40. Combination Sum II
Description
Given a collection of candidate numbers (C) and a target number (T), find all unique combinations in C where the candidate numbers sums to T.
Each number in C may only be used once in the combination.
Note:
- All numbers (including target) will be positive integers.
- The solution set must not contain duplicate combinations.

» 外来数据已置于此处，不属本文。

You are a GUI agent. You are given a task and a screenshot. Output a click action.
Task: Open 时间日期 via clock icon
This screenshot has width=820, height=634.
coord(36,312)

For example, given candidate set [10, 1, 2, 7, 6, 1, 5]
and target 8,
A solution set is:
[
[1, 7],
[1, 2, 5],
[2, 6],
[1, 1, 6]
]
Analysis
这道题与39.Combination Sum的区别在于,此题中元素只能使用一次,所以唯一需要改动的地方就是每次递归调用的深度需要+1,代码如下:
code
class Solution {
void backtracking(vector<vector<int>> & res,vector<int> & temp,vector<int> & candidates,int remain,int start){
if(remain<0) return;
if(remain==0){
res.push_back(temp);
return;
}
for(int i=start;i<candidates.size();++i){
if(i>start&&candidates[i]==candidates[i-1]) continue;
temp.push_back(candidates[i]);
backtracking(res,temp,candidates,remain-candidates[i],i+1);
temp.pop_back();
}
}
public:
vector<vector<int>> combinationSum2(vector<int>& candidates, int target) {
vector<int> temp;
vector<vector<int>> res;
sort(candidates.begin(),candidates.end());
backtracking(res,temp,candidates,target,0);
return res;
}
};